From the top of the records below, return each line exactly, ending with the line that contains "Click the Return".

+++ Material for the task +++

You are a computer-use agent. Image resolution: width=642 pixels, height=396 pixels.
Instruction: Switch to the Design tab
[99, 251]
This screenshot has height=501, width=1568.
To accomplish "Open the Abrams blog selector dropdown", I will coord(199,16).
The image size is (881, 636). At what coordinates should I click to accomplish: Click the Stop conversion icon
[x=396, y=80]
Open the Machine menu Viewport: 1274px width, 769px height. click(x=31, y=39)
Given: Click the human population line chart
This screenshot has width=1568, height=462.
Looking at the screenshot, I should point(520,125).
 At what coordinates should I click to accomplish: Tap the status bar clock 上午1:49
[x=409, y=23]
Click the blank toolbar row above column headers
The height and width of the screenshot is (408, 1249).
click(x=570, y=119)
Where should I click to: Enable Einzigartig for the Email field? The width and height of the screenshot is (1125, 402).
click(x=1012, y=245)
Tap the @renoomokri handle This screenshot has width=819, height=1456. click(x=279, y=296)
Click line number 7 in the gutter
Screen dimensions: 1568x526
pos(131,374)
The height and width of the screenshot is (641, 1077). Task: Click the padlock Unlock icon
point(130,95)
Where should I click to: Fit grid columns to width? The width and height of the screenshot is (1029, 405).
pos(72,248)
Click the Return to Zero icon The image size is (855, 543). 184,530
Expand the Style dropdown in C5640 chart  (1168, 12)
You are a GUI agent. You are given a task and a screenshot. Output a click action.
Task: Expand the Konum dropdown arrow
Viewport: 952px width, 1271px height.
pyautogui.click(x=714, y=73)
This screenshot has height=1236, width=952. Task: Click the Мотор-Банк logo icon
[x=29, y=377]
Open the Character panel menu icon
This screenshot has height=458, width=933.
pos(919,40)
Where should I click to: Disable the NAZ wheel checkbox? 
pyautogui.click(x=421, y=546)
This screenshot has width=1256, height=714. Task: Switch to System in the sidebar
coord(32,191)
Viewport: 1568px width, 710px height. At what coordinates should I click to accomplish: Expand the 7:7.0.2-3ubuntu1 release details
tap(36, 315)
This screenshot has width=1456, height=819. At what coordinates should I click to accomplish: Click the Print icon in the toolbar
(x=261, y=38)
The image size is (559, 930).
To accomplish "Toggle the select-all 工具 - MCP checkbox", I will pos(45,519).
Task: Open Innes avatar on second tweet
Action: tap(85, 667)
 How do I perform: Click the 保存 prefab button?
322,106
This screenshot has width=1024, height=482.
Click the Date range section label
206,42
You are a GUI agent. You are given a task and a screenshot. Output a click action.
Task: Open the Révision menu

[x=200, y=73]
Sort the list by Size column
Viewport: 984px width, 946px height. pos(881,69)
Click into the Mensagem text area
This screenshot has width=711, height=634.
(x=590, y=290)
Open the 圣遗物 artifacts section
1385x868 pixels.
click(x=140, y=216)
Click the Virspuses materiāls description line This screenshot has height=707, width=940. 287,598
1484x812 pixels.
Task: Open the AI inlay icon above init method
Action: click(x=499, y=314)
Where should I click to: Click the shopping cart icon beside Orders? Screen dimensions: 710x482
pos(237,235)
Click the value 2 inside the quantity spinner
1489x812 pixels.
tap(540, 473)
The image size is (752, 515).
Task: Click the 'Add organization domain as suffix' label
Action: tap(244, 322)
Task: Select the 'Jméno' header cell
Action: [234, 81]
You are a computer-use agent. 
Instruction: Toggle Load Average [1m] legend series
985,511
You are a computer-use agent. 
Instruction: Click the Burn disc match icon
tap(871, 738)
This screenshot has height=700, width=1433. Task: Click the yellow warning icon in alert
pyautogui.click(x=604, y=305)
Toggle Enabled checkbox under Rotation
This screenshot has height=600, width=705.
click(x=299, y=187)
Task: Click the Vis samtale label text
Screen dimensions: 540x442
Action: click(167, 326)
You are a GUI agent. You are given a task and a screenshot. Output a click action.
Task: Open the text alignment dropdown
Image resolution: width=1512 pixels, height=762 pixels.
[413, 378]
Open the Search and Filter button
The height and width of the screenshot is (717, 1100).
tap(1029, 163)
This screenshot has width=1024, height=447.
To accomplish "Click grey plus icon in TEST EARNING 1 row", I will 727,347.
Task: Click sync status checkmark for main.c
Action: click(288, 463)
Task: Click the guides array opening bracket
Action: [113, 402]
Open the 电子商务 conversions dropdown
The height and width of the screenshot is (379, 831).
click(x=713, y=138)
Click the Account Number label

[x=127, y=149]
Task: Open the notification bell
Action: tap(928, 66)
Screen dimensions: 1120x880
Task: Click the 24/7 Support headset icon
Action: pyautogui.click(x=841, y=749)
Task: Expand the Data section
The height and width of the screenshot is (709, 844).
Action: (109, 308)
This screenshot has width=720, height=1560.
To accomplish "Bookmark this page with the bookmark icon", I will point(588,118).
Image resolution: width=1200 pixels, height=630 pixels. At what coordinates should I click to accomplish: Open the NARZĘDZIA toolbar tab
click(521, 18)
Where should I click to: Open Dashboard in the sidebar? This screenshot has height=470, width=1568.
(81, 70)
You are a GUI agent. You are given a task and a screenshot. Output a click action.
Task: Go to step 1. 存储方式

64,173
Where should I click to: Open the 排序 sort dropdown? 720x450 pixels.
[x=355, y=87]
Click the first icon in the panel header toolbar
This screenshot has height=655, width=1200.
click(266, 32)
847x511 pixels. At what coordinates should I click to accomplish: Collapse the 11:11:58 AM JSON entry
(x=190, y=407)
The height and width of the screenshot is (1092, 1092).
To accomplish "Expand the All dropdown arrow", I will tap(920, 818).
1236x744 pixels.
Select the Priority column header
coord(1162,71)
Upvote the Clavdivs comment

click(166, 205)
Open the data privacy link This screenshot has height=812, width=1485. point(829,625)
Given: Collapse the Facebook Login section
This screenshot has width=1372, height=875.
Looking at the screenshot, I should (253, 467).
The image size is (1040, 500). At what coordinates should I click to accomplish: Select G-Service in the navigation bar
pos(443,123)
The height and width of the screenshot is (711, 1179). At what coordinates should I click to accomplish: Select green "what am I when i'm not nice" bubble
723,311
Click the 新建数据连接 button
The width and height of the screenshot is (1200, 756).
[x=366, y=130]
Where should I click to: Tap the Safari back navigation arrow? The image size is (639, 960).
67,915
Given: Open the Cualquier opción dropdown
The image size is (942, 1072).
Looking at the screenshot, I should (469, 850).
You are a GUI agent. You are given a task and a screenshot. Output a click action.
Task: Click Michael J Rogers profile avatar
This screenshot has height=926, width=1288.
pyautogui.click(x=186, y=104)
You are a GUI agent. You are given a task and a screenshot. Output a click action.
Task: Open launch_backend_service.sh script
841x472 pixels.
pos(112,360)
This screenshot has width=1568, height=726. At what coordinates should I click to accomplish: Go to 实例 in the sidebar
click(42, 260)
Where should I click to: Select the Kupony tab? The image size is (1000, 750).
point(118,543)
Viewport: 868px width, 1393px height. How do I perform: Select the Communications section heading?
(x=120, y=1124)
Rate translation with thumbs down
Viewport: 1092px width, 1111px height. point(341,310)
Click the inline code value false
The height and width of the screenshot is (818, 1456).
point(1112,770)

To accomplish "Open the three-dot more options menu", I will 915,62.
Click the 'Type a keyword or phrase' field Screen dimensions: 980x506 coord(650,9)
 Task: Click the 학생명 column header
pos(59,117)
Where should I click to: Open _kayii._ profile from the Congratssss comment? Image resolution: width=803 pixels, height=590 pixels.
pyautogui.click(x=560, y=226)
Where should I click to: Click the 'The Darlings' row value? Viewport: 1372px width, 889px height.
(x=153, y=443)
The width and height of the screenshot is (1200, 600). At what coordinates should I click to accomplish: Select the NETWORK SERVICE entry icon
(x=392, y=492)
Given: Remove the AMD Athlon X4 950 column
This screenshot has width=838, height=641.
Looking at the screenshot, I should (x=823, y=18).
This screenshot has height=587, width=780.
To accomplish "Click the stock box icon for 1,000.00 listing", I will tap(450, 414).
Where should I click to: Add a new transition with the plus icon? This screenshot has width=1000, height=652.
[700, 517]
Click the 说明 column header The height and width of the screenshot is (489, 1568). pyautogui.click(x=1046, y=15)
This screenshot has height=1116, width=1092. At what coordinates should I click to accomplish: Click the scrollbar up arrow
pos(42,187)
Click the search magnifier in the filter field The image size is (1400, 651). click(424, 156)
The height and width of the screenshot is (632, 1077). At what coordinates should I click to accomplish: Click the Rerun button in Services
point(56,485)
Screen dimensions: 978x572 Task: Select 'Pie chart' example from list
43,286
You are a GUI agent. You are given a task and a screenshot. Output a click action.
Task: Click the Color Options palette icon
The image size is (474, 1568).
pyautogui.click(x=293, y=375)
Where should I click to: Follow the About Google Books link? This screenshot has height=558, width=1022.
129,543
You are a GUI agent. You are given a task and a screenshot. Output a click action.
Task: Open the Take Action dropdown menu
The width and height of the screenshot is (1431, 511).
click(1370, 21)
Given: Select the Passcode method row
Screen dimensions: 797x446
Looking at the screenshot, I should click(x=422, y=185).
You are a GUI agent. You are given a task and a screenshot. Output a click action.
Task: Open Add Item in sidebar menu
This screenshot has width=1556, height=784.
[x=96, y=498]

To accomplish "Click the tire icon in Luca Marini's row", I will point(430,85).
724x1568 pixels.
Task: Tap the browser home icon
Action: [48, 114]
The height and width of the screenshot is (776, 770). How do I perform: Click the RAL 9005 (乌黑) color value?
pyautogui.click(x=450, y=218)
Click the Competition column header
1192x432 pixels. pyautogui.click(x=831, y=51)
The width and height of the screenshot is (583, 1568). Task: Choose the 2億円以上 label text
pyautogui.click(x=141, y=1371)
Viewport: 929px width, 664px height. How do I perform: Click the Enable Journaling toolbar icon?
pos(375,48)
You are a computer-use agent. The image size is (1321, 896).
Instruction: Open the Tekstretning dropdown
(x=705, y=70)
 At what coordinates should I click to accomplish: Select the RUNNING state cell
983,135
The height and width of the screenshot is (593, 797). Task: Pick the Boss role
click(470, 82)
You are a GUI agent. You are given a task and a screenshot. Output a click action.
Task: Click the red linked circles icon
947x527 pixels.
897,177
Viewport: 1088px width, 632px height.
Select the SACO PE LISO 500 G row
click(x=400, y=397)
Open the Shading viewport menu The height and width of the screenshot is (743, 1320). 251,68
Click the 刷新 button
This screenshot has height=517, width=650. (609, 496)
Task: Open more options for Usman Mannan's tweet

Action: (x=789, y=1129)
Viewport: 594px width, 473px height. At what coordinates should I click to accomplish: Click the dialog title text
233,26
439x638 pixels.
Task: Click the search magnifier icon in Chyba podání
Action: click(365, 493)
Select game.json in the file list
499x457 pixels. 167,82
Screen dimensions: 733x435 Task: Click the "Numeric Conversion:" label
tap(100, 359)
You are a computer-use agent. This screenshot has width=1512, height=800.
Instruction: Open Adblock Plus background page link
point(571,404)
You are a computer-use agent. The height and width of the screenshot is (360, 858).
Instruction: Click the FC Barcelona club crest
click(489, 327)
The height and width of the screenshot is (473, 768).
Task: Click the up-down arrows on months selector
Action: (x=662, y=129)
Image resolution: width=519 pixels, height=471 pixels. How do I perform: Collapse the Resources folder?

+++

- **Exercise response**:
You are a computer-use agent. Image resolution: width=642 pixels, height=396 pixels.
Instruction: Switch to the Design tab
[99, 251]
This screenshot has height=501, width=1568.
To accomplish "Open the Abrams blog selector dropdown", I will coord(199,16).
The image size is (881, 636). At what coordinates should I click to accomplish: Click the Stop conversion icon
[x=396, y=80]
Open the Machine menu Viewport: 1274px width, 769px height. click(x=31, y=39)
Given: Click the human population line chart
This screenshot has width=1568, height=462.
Looking at the screenshot, I should point(520,125).
 At what coordinates should I click to accomplish: Tap the status bar clock 上午1:49
[x=409, y=23]
Click the blank toolbar row above column headers
The height and width of the screenshot is (408, 1249).
click(x=570, y=119)
Where should I click to: Enable Einzigartig for the Email field? The width and height of the screenshot is (1125, 402).
click(x=1012, y=245)
Tap the @renoomokri handle This screenshot has width=819, height=1456. click(x=279, y=296)
Click line number 7 in the gutter
Screen dimensions: 1568x526
pos(131,374)
The height and width of the screenshot is (641, 1077). Task: Click the padlock Unlock icon
point(130,95)
Where should I click to: Fit grid columns to width? The width and height of the screenshot is (1029, 405).
pos(72,248)
Click the Return to Zero icon The image size is (855, 543). 184,530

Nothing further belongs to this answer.